Others seem impatient with your child’s speech.
Exhibits facial grimaces or bodily tension when attempting to speak.
Stutters with considerable tension and effort throughout the day.
Avoids stuttering by changing word and using extra sounds to get started.
Stutters on more than 10% of his or her speech.
Avoids going to new places for fear of speaking to strangers.
Stutters 6 months or longer.
You can help your child during this time if you…
Allow your child to finish his/her words without interrupting.
Maintain eye contact, stay calm, and try to avoid showing concern or worry.
Model slow, unhurried speech, with many pauses, so your child feels relaxed.
Avoid finishing sentences and filling in words for your child.
Avoid comments such as “slow down,” “take a breath” or “relax.”
Ensure that your child is getting proper rest, diet, and exercise.
Try not to change your child’s handedness.

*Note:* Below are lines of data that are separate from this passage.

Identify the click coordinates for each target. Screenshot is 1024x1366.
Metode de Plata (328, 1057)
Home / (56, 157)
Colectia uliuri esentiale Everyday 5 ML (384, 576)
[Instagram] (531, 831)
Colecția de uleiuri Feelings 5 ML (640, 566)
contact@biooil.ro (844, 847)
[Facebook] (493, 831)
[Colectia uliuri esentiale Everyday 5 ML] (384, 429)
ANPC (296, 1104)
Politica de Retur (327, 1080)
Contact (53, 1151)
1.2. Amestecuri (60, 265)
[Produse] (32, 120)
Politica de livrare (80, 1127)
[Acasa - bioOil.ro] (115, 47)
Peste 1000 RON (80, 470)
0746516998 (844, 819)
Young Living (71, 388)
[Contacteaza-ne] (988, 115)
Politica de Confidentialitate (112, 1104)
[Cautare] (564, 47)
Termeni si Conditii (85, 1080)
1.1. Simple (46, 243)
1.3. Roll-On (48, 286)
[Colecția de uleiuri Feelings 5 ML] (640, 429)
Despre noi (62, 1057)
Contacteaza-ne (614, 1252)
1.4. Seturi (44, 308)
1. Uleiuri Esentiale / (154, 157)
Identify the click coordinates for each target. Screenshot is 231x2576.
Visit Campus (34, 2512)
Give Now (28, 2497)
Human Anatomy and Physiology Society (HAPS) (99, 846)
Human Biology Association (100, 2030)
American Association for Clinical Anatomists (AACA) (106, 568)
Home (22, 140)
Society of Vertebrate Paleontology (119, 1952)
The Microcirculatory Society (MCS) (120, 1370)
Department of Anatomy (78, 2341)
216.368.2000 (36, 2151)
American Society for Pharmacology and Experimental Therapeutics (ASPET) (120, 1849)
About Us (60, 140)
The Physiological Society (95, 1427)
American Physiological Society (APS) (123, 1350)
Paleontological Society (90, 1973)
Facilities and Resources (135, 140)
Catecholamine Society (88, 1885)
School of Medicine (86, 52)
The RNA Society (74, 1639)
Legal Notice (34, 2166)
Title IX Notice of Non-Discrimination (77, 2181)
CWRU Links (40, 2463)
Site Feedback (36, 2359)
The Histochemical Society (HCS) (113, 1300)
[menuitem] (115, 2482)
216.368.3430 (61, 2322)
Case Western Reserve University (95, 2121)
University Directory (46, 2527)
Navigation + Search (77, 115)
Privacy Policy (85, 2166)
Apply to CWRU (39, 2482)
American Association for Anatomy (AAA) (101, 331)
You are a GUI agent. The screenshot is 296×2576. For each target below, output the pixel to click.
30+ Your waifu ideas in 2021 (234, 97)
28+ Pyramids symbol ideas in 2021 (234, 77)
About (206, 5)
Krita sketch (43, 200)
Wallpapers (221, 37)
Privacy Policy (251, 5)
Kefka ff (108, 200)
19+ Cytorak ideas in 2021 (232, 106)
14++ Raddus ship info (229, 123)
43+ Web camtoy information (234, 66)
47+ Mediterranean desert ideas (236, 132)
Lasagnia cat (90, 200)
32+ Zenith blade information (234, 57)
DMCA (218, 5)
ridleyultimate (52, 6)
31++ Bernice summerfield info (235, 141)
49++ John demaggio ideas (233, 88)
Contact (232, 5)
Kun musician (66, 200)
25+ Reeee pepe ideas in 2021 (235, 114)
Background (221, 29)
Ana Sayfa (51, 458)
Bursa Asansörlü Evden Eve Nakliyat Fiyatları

Be calm in your discipline and avoid asking your child to “perform” for others.
Ask close ended questions rather than open ended “WH” questions.
Wait a few seconds before responding to your child.
Siblings must never interrupt the child during a stuttering moment.
Reassure your child using comments such as: “Many people get stuck on words…it’s okay,” or “I know it’s hard to talk sometimes; let’s sit down together and talk.”